# Service Mast through corrugated metal roof



## farlsincharge (Dec 31, 2010)

aerickson1889 said:


> Hey guys, im looking at doing a service upgrade but have a problem. The new mast must run through the roof(old one wasnt) and the roof is corrugated metal with 7" gaps between ribs. Ive done countless service upgrades drilling through roofs and mounting the standard flashing but the problem is they have all been shingle roofs. I have never done a metal one. Anyone had this problem? Suggestions on flashing to get and/or how to seal it properly?



How close to the roof edge will the centre of the hole be?


----------



## aerickson1889 (Nov 20, 2012)

It will be about 1.5-2 feet from edge I believe


----------



## mikeg_05 (Jan 1, 2009)

This what I have used, works well


----------



## mikeg_05 (Jan 1, 2009)

I use a roof sealant on the bottom edge of the boot then form it around the ribs, then screw it down and put more sealant on the screws as well as around the pipe to be sure it's sealed


----------



## farlsincharge (Dec 31, 2010)

I have used those rubber ones as well. Don't know what they are called, I always get them from a plumber buddy if I need one.


----------



## aerickson1889 (Nov 20, 2012)

mikeg_05 said:


> This what I have used, works well


Thanks. This is exactly what ive been looking at for the last hour.
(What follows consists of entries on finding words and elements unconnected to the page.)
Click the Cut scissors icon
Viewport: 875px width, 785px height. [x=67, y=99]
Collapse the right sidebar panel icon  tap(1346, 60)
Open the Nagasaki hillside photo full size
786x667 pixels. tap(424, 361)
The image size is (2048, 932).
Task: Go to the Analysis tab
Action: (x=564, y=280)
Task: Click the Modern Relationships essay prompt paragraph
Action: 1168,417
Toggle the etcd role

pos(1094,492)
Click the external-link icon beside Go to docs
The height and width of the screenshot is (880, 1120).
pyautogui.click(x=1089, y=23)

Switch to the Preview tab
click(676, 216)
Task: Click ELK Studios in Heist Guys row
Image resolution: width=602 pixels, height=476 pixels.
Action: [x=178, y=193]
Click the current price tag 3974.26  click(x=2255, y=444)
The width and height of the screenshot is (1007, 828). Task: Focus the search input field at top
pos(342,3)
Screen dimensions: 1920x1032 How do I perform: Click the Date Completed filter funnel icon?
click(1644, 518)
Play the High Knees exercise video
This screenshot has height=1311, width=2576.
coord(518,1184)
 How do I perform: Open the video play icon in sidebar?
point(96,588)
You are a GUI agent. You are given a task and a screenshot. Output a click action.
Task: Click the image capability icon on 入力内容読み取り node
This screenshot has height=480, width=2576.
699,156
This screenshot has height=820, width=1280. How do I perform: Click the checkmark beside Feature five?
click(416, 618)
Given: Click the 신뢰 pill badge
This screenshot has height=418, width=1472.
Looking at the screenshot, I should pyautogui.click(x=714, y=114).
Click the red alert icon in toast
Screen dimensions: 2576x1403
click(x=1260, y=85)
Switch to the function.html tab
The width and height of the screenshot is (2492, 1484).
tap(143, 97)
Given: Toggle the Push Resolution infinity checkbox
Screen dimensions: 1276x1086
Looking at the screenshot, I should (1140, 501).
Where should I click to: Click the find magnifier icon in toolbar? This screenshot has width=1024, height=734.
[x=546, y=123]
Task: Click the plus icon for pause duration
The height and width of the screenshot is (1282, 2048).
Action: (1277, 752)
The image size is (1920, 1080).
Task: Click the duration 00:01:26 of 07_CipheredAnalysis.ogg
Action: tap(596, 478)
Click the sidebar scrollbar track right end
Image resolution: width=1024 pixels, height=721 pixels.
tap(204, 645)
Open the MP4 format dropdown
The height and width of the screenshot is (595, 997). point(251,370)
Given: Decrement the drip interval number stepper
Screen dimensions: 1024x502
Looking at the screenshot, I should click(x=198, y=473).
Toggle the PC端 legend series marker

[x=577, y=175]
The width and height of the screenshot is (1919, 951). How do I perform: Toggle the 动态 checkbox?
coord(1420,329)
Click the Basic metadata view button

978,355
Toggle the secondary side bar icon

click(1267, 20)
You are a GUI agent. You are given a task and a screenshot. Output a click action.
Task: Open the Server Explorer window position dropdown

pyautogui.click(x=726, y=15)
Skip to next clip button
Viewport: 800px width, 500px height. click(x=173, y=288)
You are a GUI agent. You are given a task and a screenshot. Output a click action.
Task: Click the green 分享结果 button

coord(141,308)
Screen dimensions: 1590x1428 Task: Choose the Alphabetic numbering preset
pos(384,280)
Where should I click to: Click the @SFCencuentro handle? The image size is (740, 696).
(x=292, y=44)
Seems like the best option. Glad to know someone else has used it with success. I guess plumbers use this all the time and it should work the same for a mast.


----------



## aerickson1889 (Nov 20, 2012)

thanks for the help fellas :thumbsup:


----------



## oldtimer (Jun 10, 2010)

farlsincharge said:


> I have used those rubber ones as well. Don't know what they are called, I always get them from a plumber buddy if I need one.


 
I think they are called roof flanges , at least that is what we call them !

There are different styles.

Screwed down , then roof tarred , they work fine .

The roof tar also comes in colors .


----------



## Wingman2002 (Jan 2, 2011)

On a metal roof if it falls on a raised rib we use the ones made of lead. They can be formed over the rib. We get those from a metal roofing supplier.


----------



## n5i5ken (Jun 5, 2011)

*roof flange*

Used them a lot for roof penetrations, flat roofs, built up roofing, metal sloped roofs. I have called them witches hats, roofers know what we are talking about. Seal the whole thing with lots and lots of roofing tar.


----------